Additional related news:  Mom trips over self on the way to the bookstore to purchase Book Two of the Ascendance Trilogy, THE RUNAWAY KING.

A Stormy Read

How bad could the storm possibly have been, I wondered, as I read the first pages of Donn Fendler’s fantastically exciting memoir, Lost Trail.  (Down East Books, 2011)  Then five days ago, Sandy blew in with her hurricane force tropical tempest, and I realized how anxious bad weather can make us.  Even though I was safe in my home, miles and miles from the storm’s true path, my heart was racing and my ability to prioritize real vs. imagined danger was compromised.

So, in that moment, it was easier for me to imagine how a 12-year-old Donn Fendler from New York felt when a storm blew in as he summited Mt. Katahdin 73 years ago ago.

When Donn went on a fishing trip with his father and a group of friends in the northern Maine woods in the summer of 1939, the only care on his mind was finding the best fishing spot.  He never imagined he’d soon be in a race for his life.

Lost Trail is the true story of Donn’s 9-day adventure and struggle for survival alone on Mt. Katahdin, with nothing but the clothes on his back.  It is an exciting, page turning, uplifting story, which has been retold in a fantastic graphic novel format with Lynn Plourde.  The amazingly talented illustrator, Ben Bishop, has rendered the story with pen strokes that seem to grab the urgency of the situation and pull you into the story.

The story alone had me reading at a frantic pace, but the kicker is the actual newspaper articles and clippings from the Bangor Daily News, which chronicle the swell of people who surged in to help, and their trickling departure when it seemed all hope was lost.  I couldn’t imagine what Donn’s parents were thinking and feeling the day that the News reported: “Boy’s Body Likely Found.”

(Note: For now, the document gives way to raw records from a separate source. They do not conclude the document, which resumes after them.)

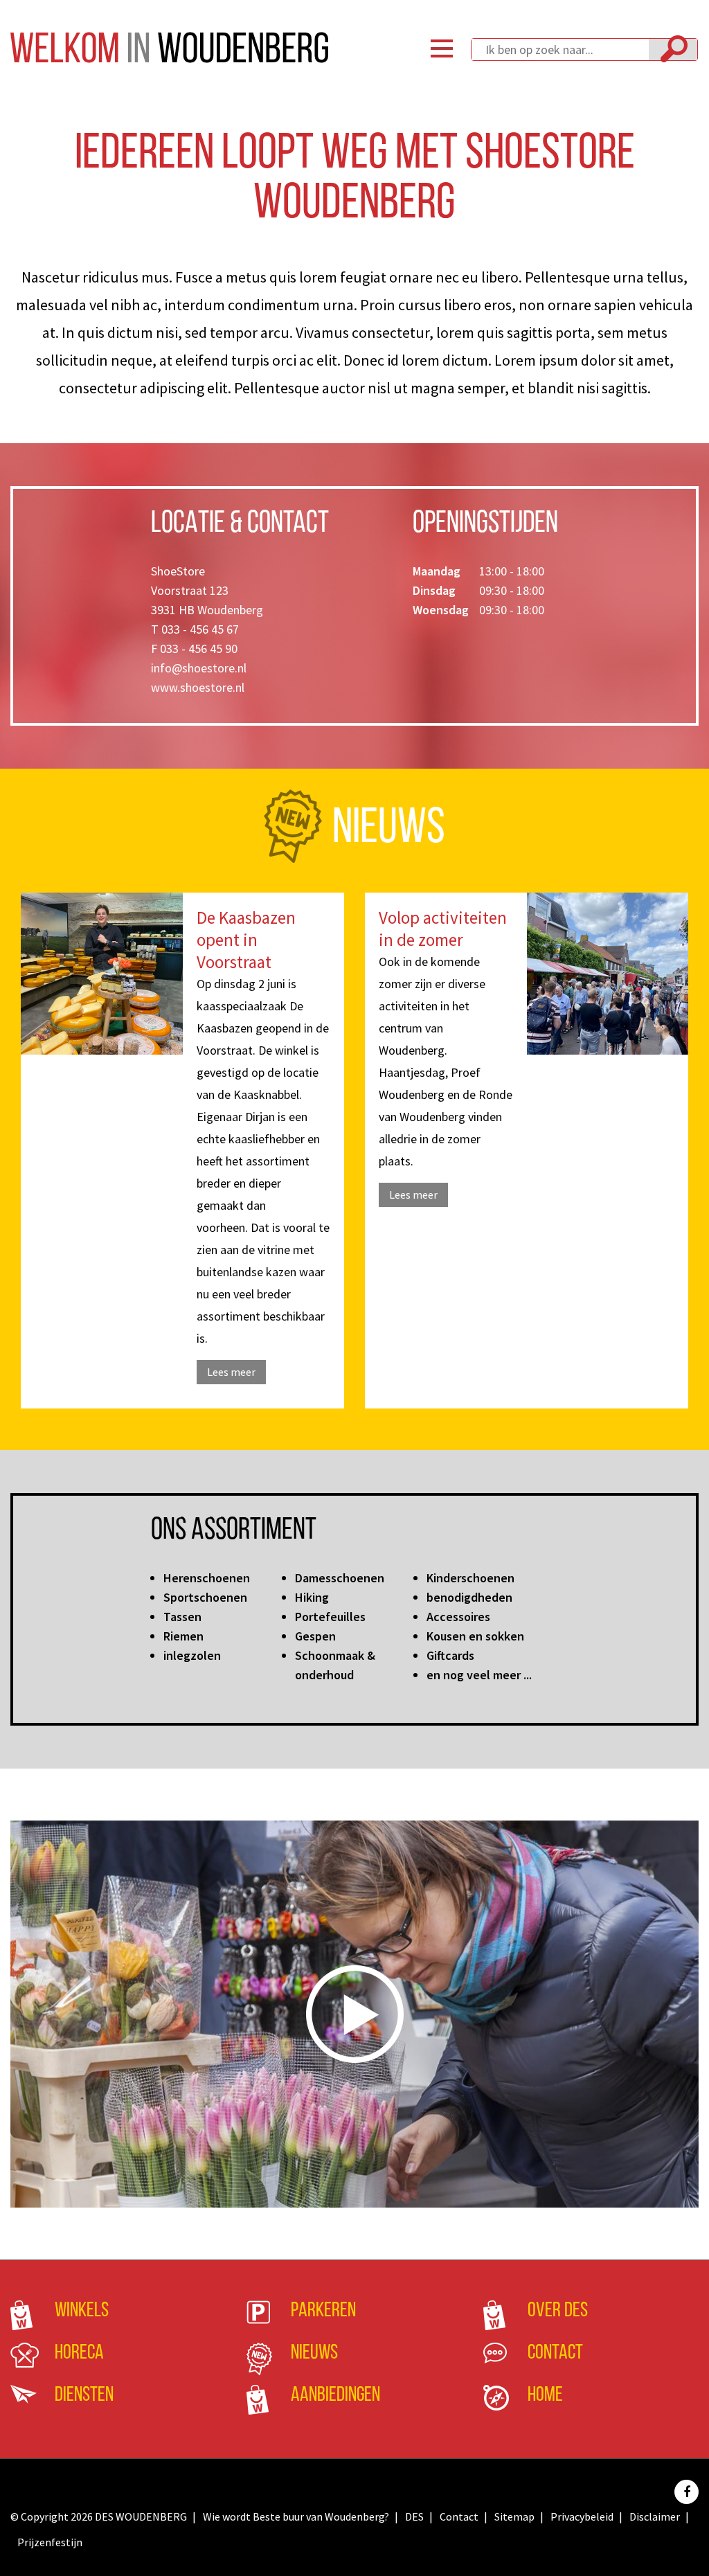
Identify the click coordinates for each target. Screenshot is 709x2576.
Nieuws (314, 2353)
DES (414, 2516)
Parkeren (323, 2311)
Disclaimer (654, 2516)
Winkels (82, 2311)
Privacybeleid (581, 2516)
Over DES (558, 2311)
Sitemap (514, 2516)
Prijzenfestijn (49, 2542)
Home (545, 2395)
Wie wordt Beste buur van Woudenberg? (296, 2516)
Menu (442, 48)
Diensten (84, 2395)
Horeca (79, 2353)
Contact (555, 2353)
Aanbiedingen (335, 2395)
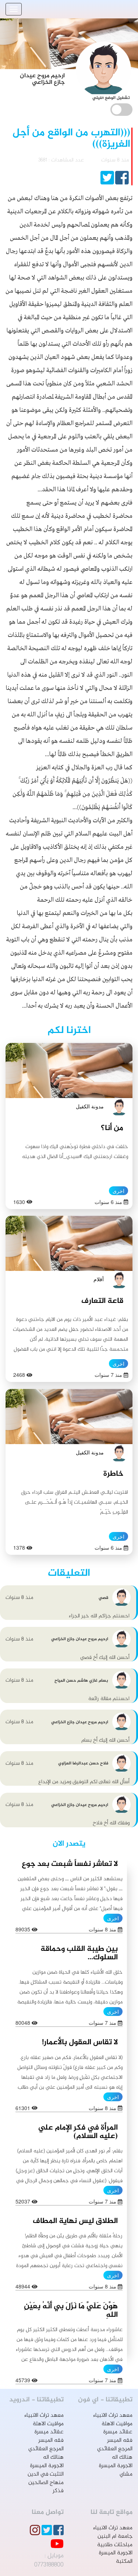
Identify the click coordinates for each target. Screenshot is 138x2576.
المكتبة (124, 2561)
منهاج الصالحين (46, 2483)
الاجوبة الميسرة (115, 2466)
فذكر (58, 2491)
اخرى (118, 1190)
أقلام (98, 1279)
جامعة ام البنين (115, 2536)
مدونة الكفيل (90, 1106)
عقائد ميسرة (117, 2432)
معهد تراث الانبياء (112, 2415)
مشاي (126, 2474)
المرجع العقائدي (114, 2449)
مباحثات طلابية (114, 2545)
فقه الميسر (119, 2440)
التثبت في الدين (46, 2474)
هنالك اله (122, 2457)
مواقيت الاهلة (117, 2424)
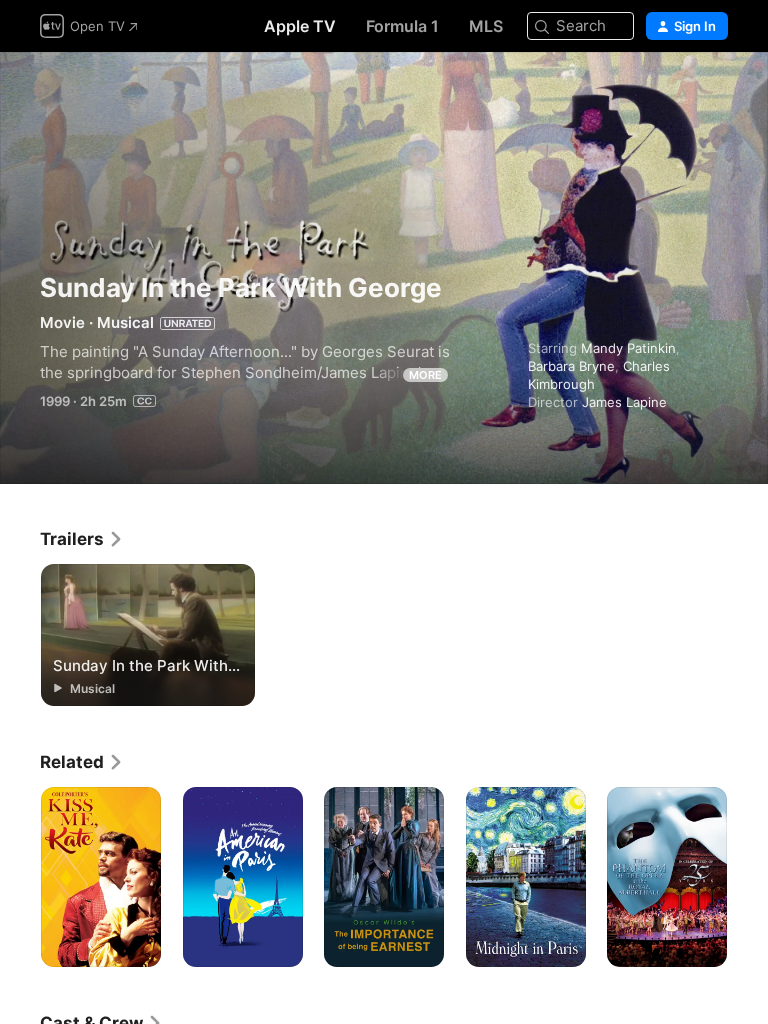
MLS (486, 26)
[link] (82, 539)
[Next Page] (748, 877)
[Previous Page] (20, 877)
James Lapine (624, 402)
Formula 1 (402, 26)
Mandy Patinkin (628, 348)
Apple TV (300, 26)
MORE (425, 375)
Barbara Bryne (571, 366)
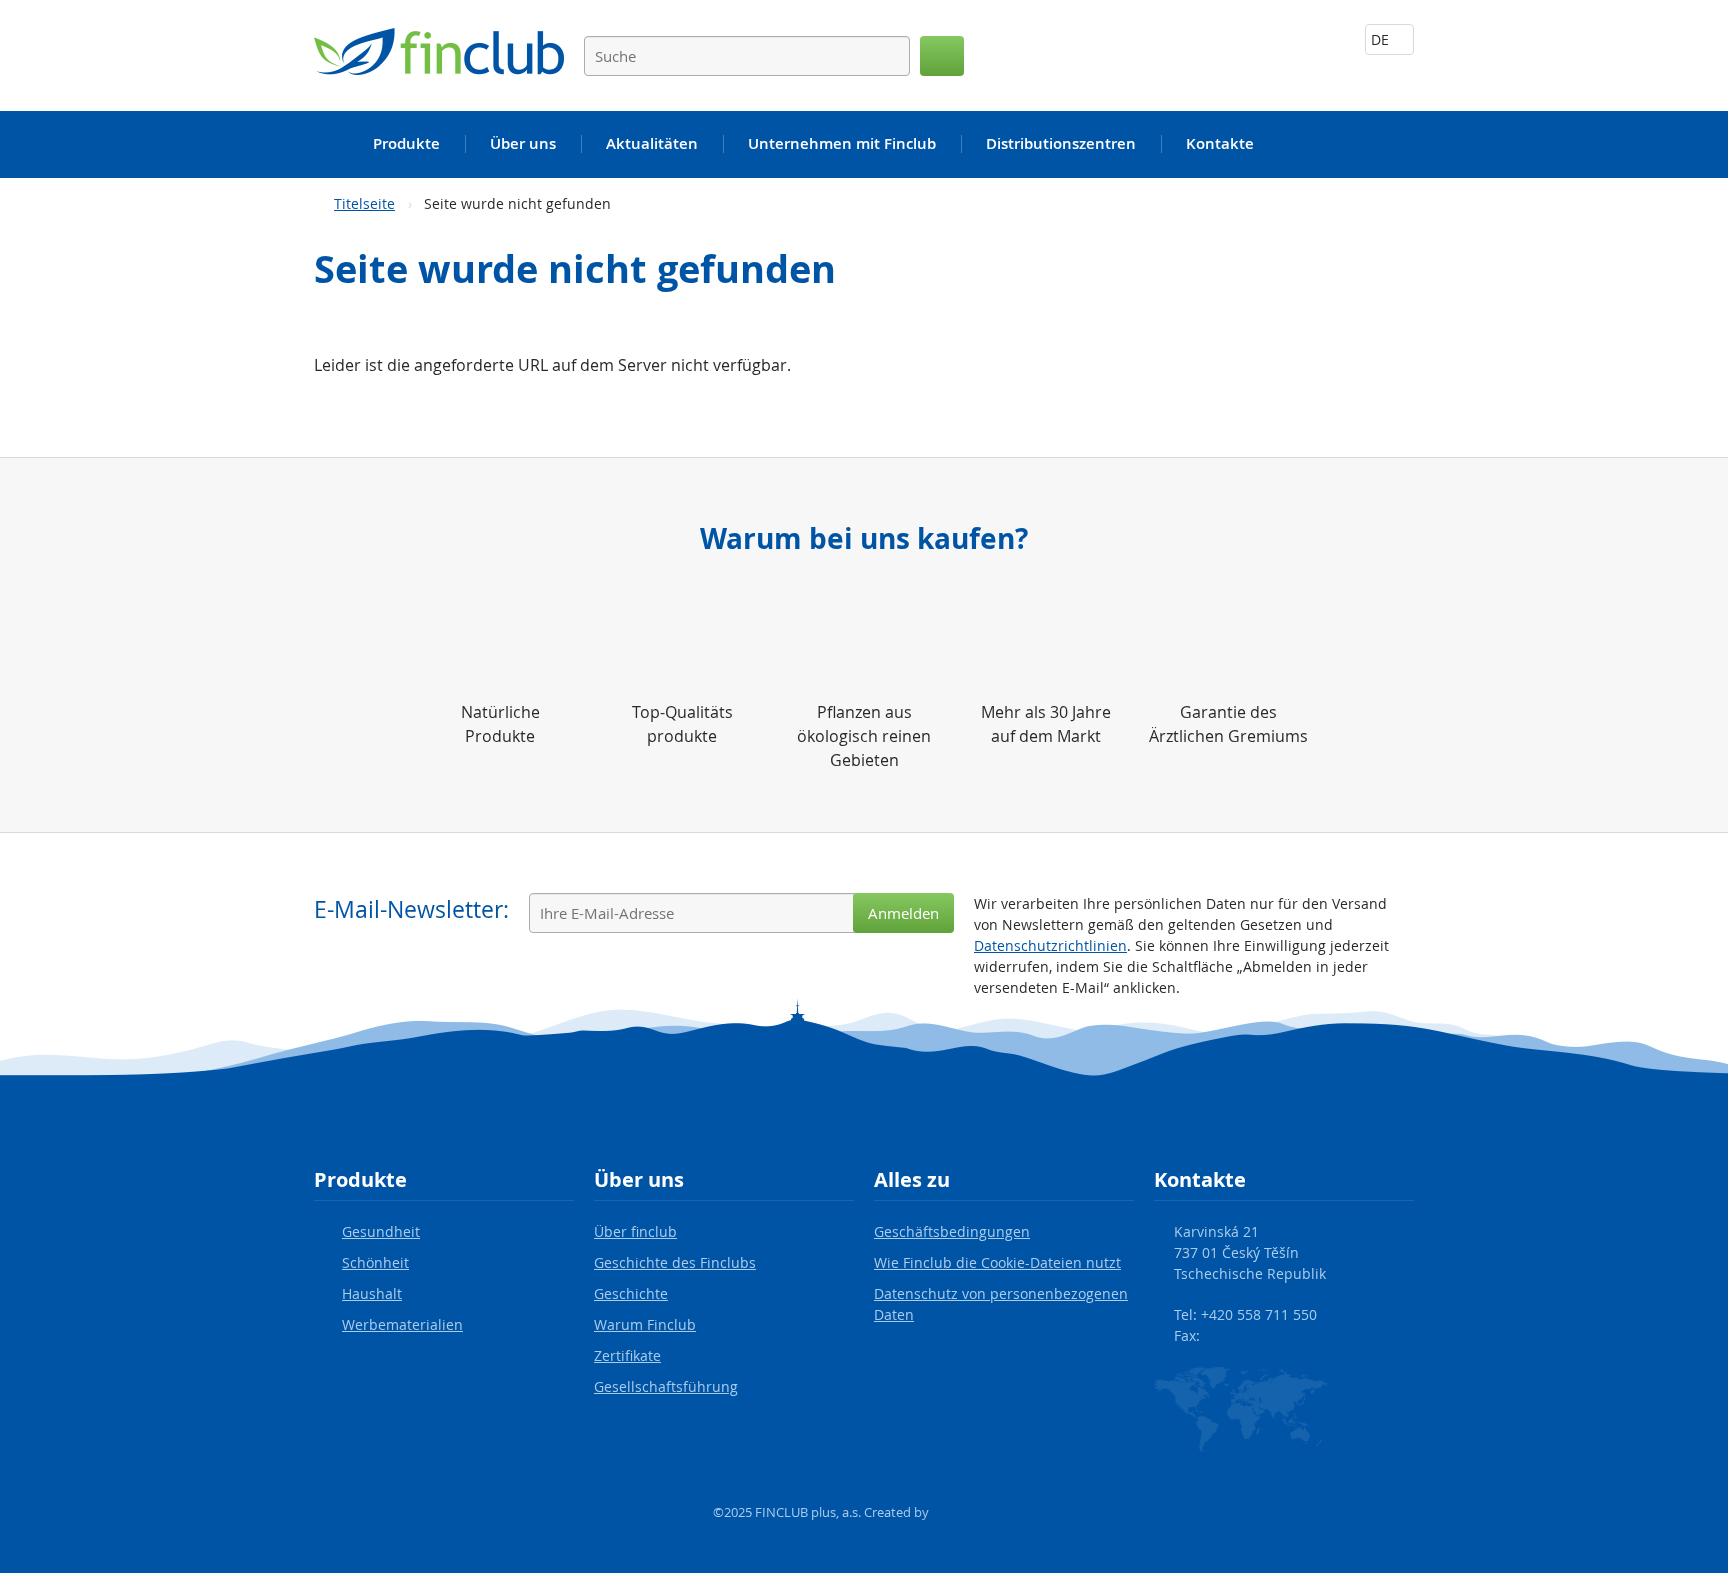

Of course, since he tells the story himself, you know the ending is a happy one:

Mr. Fendler now splits his time between Tennessee and Maine.  Through the years he has told his survival tale countless times, including in the 1939 book Lost on a Mountain in Maine by Joseph B. Egan (HarperCollins), which I’ll likely check out now for my son and I to read.

If you’re like me, you struggle with whether graphic novels are “really” books that your kids can “really” put on their reading log for school.  Since he was tiny, my son has always gravitated toward anything resembling a comic.  I remember snuggling my then two-year-old, wanting to read The Very Lonely Firefly, but instead reading something like:  and then with his last mortal breath, Dr. Mentor slashed the antidote from the wretched hands of the evil bomb maker…ROARRRRR screamed Hulk, his sinewy muscles snapping…. 

I’ll tell you what, those ‘graphic novels’ often have some pretty juicy vocabulary. Lost Trail is no exception.   The story is uber-compelling, and this re-telling is a guaranteed slam-dunk in any 8-10 year-old’s arsenal,  reluctant reader or not!